Incluyendo el tiempo de preparación necesario tras la llegada, partir con diez días de antelación es lo más adecuado.

Ahora que el trabajo agrícola en casa está casi terminado, Qin Yao y Liu Ji comienzan a prepararse para el viaje a la Prefectura.

Después de todo, es la primera vez que viajan lejos, y Qin Yao está un poco emocionada.

Tienen una carreta en casa, pero considerando que podrían tener que dormir al aire libre durante el camino, necesitarán preparar una tienda.

Esto es algo que los comerciantes viajeros necesitan más. Se vende en la ciudad, pero no es barato; una tienda de lona encerada cuesta ochocientas monedas.

Estas ochocientas monedas les conseguirán una tienda de menos de dos o cinco metros de largo y menos de un metro y medio de ancho.

Sin embargo, es suficiente para que dos personas se aprieten dentro, y si el clima es favorable, incluso podrían dormir en la carreta.

Después de comprar la tienda, Liu Ji la miró varias veces, riendo ocasionalmente, sin que nadie supiera qué pasaba por su mente.

Con el transporte y el alojamiento temporal resueltos, lo que queda es la comida y la bebida.

La comida seca es mejor para el viaje, ya que cocinar en el camino lleva mucho tiempo.
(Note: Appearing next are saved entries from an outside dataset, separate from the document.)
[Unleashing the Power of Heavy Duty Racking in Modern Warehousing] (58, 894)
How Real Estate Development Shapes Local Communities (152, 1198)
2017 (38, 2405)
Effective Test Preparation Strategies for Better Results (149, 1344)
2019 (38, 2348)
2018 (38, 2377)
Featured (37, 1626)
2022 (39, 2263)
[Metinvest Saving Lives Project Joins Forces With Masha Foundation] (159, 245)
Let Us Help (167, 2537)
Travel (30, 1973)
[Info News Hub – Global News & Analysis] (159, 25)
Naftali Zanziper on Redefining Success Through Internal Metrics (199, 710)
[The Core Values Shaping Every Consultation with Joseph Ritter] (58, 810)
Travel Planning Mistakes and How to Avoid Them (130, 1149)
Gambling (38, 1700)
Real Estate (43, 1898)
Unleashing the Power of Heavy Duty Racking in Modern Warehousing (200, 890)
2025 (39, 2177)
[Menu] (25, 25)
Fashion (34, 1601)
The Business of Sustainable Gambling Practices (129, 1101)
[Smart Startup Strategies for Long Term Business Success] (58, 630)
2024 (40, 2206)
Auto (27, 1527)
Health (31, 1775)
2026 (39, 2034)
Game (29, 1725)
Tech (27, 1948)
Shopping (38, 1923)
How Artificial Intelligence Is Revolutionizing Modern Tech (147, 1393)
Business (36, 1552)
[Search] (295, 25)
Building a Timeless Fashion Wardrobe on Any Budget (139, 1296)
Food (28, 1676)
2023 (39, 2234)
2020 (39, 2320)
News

Qin Yao pensó que si hay tiendas en el camino, comerían allí; de lo contrario, llenarían sus estómagos con algo de comida seca.

Necesitan ser cautelosos con el agua potable. Los lugareños no tienen la costumbre de hervir el agua, así que Qin Yao preparó dos grandes calabazas y una pequeña estufa.
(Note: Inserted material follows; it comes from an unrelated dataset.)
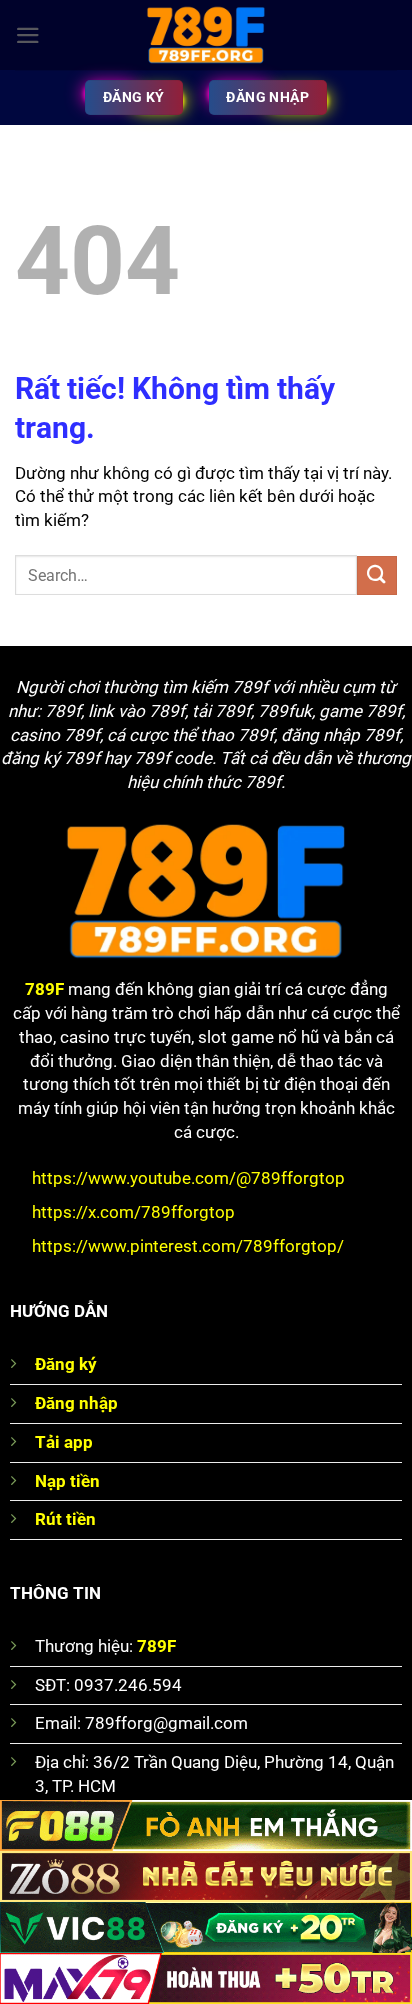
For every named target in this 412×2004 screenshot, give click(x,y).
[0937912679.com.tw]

Las calabazas son para guardar agua hervida fría, y la estufa es para hervir agua. La mesa calada de la carreta puede acomodar perfectamente esta estufa, y si tienen que acampar, pueden tener una comida caliente.

En cuanto al resto, como el pedernal, los paraguas, los zapatos de suela gruesa, son elementos esenciales para viajar.

Una vez que se vayan, no regresarán hasta después de que se publiquen los resultados. Estimando el tiempo, tomaría al menos más de veinte días, como máximo un mes.

En mayo, la temperatura aumenta, por lo que un conjunto de ropa ligera y fresca de cáñamo es suficiente, más lo que llevan puesto cuando parten, dos conjuntos para cambiar son suficientes.

Habiendo resuelto la ropa, la comida, el alojamiento y el transporte, Qin Yao comienza a preparar sus armas.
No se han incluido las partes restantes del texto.